後半の報告は、マダガスカル南西部に暮らす漁民ヴェズ社会における知識の伝達についてであった。物流インフラの整備や保存技術の革新、国際市場における需要の増加にともなう資源をめぐる競争の激化や、その結果としての資源量の減少や環境NGOによる厳格な資源管理の提案といった変化を経験する中で、漁民がどのように創意工夫を行ない、そうして創出・蓄積された知識が漁師間でどのように伝達されるのかが報告された。
発表の中では、漁具をめぐるブリコラージュや知識伝達の際の五感や対面性の重要性が指摘されるとともに、ヴェズの漁師にとって漁には「魚との知恵比べ」という意味があることなどが強調された。一方、総合討論の中では発表者が主題としたそうした内容を越えて、前半の環境ガバナンス論に関する議論も踏まえた指摘が多数出された。
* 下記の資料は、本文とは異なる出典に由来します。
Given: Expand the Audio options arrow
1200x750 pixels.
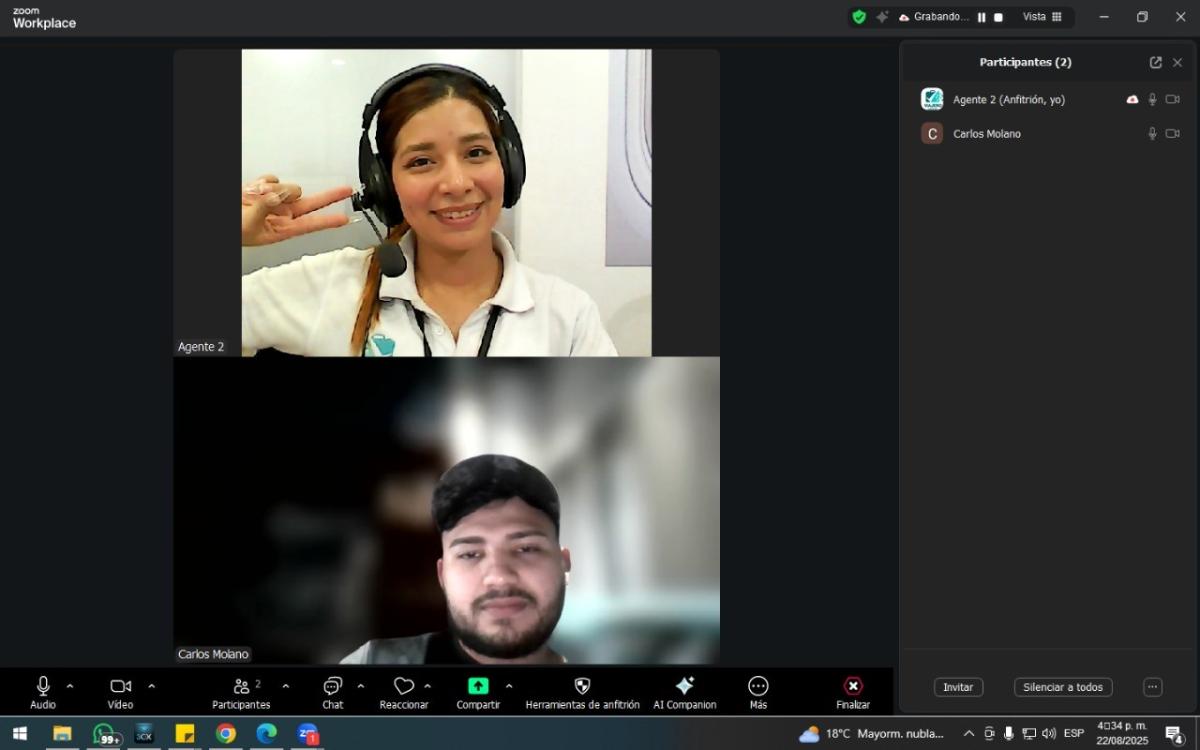Looking at the screenshot, I should click(70, 686).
すなわち、ヴェズの漁師だけでなく環境NGOの側も交流を通じて何かを学習しているのではないか、漁師は資源量の変化ないし持続性を意識しているのか、今回の発表で提示された知識の水平伝達/垂直伝達の違いはどこまで一般化できるのか、といった論点がそれに当たる。
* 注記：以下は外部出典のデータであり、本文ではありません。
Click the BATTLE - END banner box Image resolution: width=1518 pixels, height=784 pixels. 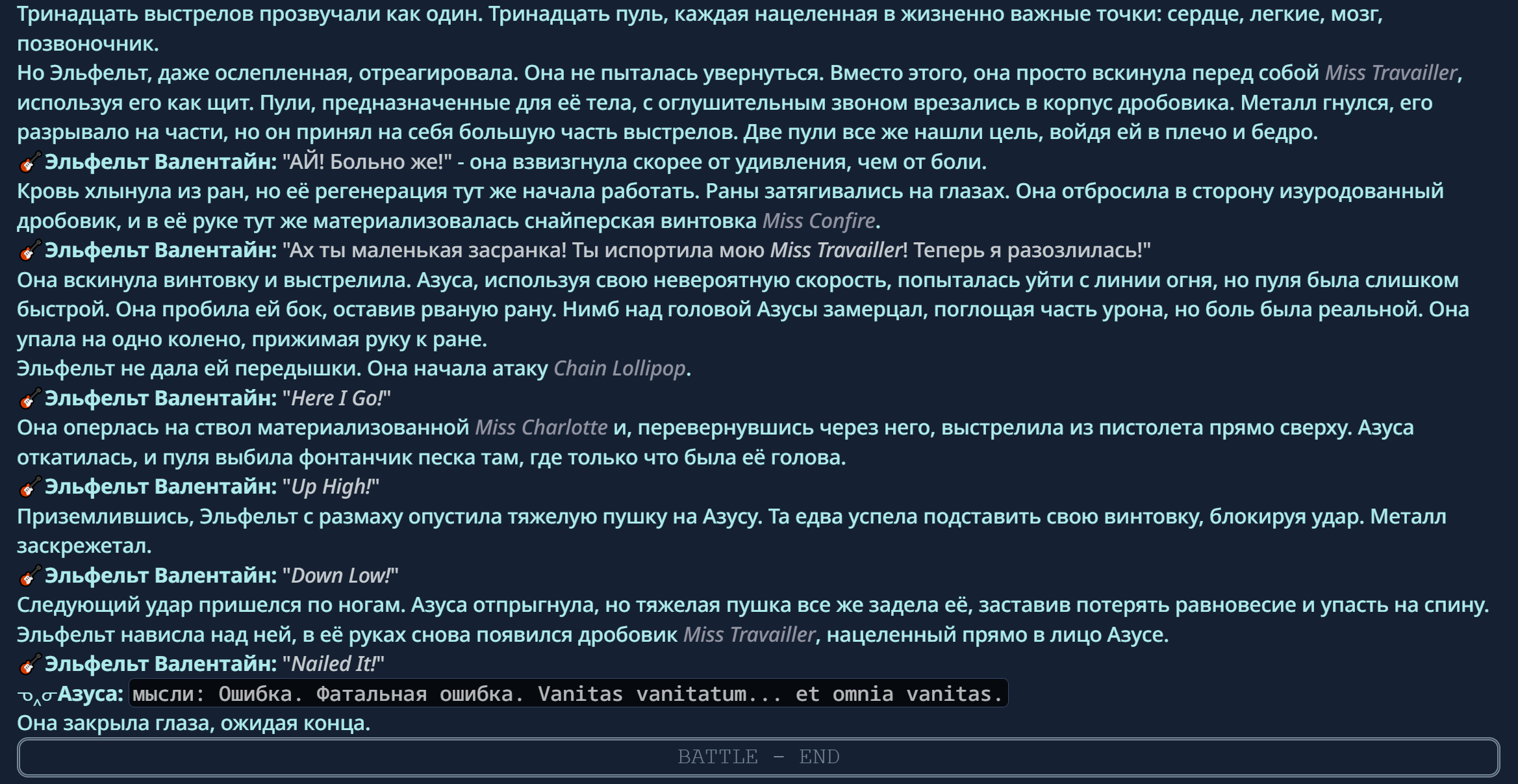click(758, 757)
今回の研究会では「アフリカ潜在力」という概念を具体的にどのように用いるかまでは議論されなかった。しかし、環境ガバナンス論のレビューとヴェズの事例の両方を題材に議論をしたことで、環境・生態班として抽象・具体の両面で意識すべき論点としてどのような事柄があるのかがより明確になった。次回以降もしばらくは、抽象的な議論と具体的な事例を往復しながら議論を重ねることで、班としての「アフリカ潜在力」へのアプローチをより明確にしてゆく計画である。